> **BRIEF**:
Convert the records below into a Markdown table with two columns, Row and Record line, giving each non-blank line its own row in order.

- - - - -

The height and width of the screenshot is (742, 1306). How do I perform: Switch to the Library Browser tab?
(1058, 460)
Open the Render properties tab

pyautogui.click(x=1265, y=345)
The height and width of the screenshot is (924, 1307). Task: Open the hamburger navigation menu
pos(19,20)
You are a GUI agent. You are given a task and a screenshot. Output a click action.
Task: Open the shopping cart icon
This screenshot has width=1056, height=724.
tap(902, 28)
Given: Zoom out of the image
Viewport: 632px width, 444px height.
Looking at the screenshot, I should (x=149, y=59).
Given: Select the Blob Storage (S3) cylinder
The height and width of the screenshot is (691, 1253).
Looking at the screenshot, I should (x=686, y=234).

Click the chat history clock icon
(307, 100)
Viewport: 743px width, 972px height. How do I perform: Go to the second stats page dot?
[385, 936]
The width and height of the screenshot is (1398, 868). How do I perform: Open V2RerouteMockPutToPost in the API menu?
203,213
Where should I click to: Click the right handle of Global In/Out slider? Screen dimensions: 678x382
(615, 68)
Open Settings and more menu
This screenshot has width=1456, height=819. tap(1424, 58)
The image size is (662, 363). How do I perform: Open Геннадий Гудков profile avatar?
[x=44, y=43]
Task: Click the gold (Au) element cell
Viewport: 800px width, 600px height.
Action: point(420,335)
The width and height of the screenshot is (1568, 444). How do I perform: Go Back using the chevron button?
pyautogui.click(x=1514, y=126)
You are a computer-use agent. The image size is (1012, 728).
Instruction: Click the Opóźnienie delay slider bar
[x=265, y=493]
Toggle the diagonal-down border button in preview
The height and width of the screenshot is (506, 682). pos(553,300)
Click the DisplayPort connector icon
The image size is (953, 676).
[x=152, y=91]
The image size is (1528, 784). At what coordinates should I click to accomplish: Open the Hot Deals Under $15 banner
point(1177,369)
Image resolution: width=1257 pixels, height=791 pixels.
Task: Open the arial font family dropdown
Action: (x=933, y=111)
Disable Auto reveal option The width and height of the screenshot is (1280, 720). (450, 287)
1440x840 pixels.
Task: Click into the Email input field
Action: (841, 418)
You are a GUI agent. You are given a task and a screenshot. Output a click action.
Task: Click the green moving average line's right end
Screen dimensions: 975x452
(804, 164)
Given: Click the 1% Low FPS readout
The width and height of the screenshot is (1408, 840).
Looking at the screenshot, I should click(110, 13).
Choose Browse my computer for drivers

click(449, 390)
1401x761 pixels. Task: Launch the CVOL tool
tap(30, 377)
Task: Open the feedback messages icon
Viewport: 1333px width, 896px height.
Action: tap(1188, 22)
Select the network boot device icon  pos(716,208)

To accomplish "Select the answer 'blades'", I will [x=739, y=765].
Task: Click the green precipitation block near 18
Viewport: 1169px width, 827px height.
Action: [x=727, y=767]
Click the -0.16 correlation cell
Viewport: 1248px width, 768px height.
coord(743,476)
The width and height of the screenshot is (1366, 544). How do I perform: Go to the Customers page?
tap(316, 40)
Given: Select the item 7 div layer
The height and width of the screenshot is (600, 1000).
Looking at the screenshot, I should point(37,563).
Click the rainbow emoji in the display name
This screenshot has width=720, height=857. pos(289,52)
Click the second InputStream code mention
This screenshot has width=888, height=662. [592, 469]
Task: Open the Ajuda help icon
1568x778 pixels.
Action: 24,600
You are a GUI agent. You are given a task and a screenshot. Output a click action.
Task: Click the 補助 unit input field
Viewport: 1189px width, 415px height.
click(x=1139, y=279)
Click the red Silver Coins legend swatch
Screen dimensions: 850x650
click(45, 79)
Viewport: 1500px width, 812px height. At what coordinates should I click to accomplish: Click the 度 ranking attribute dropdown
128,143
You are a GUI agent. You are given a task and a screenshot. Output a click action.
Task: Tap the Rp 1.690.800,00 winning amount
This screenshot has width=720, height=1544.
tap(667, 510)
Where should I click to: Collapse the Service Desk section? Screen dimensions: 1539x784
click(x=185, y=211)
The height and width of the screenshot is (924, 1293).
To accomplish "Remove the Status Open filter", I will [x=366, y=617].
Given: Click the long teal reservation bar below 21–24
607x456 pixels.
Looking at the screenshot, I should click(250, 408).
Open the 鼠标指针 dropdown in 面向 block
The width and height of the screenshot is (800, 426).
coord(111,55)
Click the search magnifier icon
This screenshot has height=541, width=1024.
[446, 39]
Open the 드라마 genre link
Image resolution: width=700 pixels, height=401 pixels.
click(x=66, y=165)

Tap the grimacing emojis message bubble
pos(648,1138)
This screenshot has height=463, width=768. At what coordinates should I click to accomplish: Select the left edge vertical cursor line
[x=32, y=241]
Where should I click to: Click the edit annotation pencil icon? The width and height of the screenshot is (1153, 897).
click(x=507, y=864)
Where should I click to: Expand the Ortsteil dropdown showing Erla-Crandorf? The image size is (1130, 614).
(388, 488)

- - - - -

> **EXPECTED ANSWER**:
| Row | Record line |
|---|---|
| 1 | The height and width of the screenshot is (742, 1306). How do I perform: Switch to the Library Browser tab? |
| 2 | (1058, 460) |
| 3 | Open the Render properties tab |
| 4 | pyautogui.click(x=1265, y=345) |
| 5 | The height and width of the screenshot is (924, 1307). Task: Open the hamburger navigation menu |
| 6 | pos(19,20) |
| 7 | You are a GUI agent. You are given a task and a screenshot. Output a click action. |
| 8 | Task: Open the shopping cart icon |
| 9 | This screenshot has width=1056, height=724. |
| 10 | tap(902, 28) |
| 11 | Given: Zoom out of the image |
| 12 | Viewport: 632px width, 444px height. |
| 13 | Looking at the screenshot, I should (x=149, y=59). |
| 14 | Given: Select the Blob Storage (S3) cylinder |
| 15 | The height and width of the screenshot is (691, 1253). |
| 16 | Looking at the screenshot, I should (x=686, y=234). |
| 17 | Click the chat history clock icon |
| 18 | (307, 100) |
| 19 | Viewport: 743px width, 972px height. How do I perform: Go to the second stats page dot? |
| 20 | [385, 936] |
| 21 | The width and height of the screenshot is (1398, 868). How do I perform: Open V2RerouteMockPutToPost in the API menu? |
| 22 | 203,213 |
| 23 | Where should I click to: Click the right handle of Global In/Out slider? Screen dimensions: 678x382 |
| 24 | (615, 68) |
| 25 | Open Settings and more menu |
| 26 | This screenshot has width=1456, height=819. tap(1424, 58) |
| 27 | The image size is (662, 363). How do I perform: Open Геннадий Гудков profile avatar? |
| 28 | [x=44, y=43] |
| 29 | Task: Click the gold (Au) element cell |
| 30 | Viewport: 800px width, 600px height. |
| 31 | Action: point(420,335) |
| 32 | The width and height of the screenshot is (1568, 444). How do I perform: Go Back using the chevron button? |
| 33 | pyautogui.click(x=1514, y=126) |
| 34 | You are a computer-use agent. The image size is (1012, 728). |
| 35 | Instruction: Click the Opóźnienie delay slider bar |
| 36 | [x=265, y=493] |
| 37 | Toggle the diagonal-down border button in preview |
| 38 | The height and width of the screenshot is (506, 682). pos(553,300) |
| 39 | Click the DisplayPort connector icon |
| 40 | The image size is (953, 676). |
| 41 | [x=152, y=91] |
| 42 | The image size is (1528, 784). At what coordinates should I click to accomplish: Open the Hot Deals Under $15 banner |
| 43 | point(1177,369) |
| 44 | Image resolution: width=1257 pixels, height=791 pixels. |
| 45 | Task: Open the arial font family dropdown |
| 46 | Action: (x=933, y=111) |
| 47 | Disable Auto reveal option The width and height of the screenshot is (1280, 720). (450, 287) |
| 48 | 1440x840 pixels. |
| 49 | Task: Click into the Email input field |
| 50 | Action: (841, 418) |
| 51 | You are a GUI agent. You are given a task and a screenshot. Output a click action. |
| 52 | Task: Click the green moving average line's right end |
| 53 | Screen dimensions: 975x452 |
| 54 | (804, 164) |
| 55 | Given: Click the 1% Low FPS readout |
| 56 | The width and height of the screenshot is (1408, 840). |
| 57 | Looking at the screenshot, I should click(110, 13). |
| 58 | Choose Browse my computer for drivers |
| 59 | click(449, 390) |
| 60 | 1401x761 pixels. Task: Launch the CVOL tool |
| 61 | tap(30, 377) |
| 62 | Task: Open the feedback messages icon |
| 63 | Viewport: 1333px width, 896px height. |
| 64 | Action: tap(1188, 22) |
| 65 | Select the network boot device icon  pos(716,208) |
| 66 | To accomplish "Select the answer 'blades'", I will [x=739, y=765]. |
| 67 | Task: Click the green precipitation block near 18 |
| 68 | Viewport: 1169px width, 827px height. |
| 69 | Action: [x=727, y=767] |
| 70 | Click the -0.16 correlation cell |
| 71 | Viewport: 1248px width, 768px height. |
| 72 | coord(743,476) |
| 73 | The width and height of the screenshot is (1366, 544). How do I perform: Go to the Customers page? |
| 74 | tap(316, 40) |
| 75 | Given: Select the item 7 div layer |
| 76 | The height and width of the screenshot is (600, 1000). |
| 77 | Looking at the screenshot, I should point(37,563). |
| 78 | Click the rainbow emoji in the display name |
| 79 | This screenshot has width=720, height=857. pos(289,52) |
| 80 | Click the second InputStream code mention |
| 81 | This screenshot has width=888, height=662. [592, 469] |
| 82 | Task: Open the Ajuda help icon |
| 83 | 1568x778 pixels. |
| 84 | Action: 24,600 |
| 85 | You are a GUI agent. You are given a task and a screenshot. Output a click action. |
| 86 | Task: Click the 補助 unit input field |
| 87 | Viewport: 1189px width, 415px height. |
| 88 | click(x=1139, y=279) |
| 89 | Click the red Silver Coins legend swatch |
| 90 | Screen dimensions: 850x650 |
| 91 | click(45, 79) |
| 92 | Viewport: 1500px width, 812px height. At what coordinates should I click to accomplish: Click the 度 ranking attribute dropdown |
| 93 | 128,143 |
| 94 | You are a GUI agent. You are given a task and a screenshot. Output a click action. |
| 95 | Task: Tap the Rp 1.690.800,00 winning amount |
| 96 | This screenshot has width=720, height=1544. |
| 97 | tap(667, 510) |
| 98 | Where should I click to: Collapse the Service Desk section? Screen dimensions: 1539x784 |
| 99 | click(x=185, y=211) |
| 100 | The height and width of the screenshot is (924, 1293). |
| 101 | To accomplish "Remove the Status Open filter", I will [x=366, y=617]. |
| 102 | Given: Click the long teal reservation bar below 21–24 |
| 103 | 607x456 pixels. |
| 104 | Looking at the screenshot, I should click(250, 408). |
| 105 | Open the 鼠标指针 dropdown in 面向 block |
| 106 | The width and height of the screenshot is (800, 426). |
| 107 | coord(111,55) |
| 108 | Click the search magnifier icon |
| 109 | This screenshot has height=541, width=1024. |
| 110 | [446, 39] |
| 111 | Open the 드라마 genre link |
| 112 | Image resolution: width=700 pixels, height=401 pixels. |
| 113 | click(x=66, y=165) |
| 114 | Tap the grimacing emojis message bubble |
| 115 | pos(648,1138) |
| 116 | This screenshot has height=463, width=768. At what coordinates should I click to accomplish: Select the left edge vertical cursor line |
| 117 | [x=32, y=241] |
| 118 | Where should I click to: Click the edit annotation pencil icon? The width and height of the screenshot is (1153, 897). |
| 119 | click(x=507, y=864) |
| 120 | Where should I click to: Expand the Ortsteil dropdown showing Erla-Crandorf? The image size is (1130, 614). |
| 121 | (388, 488) |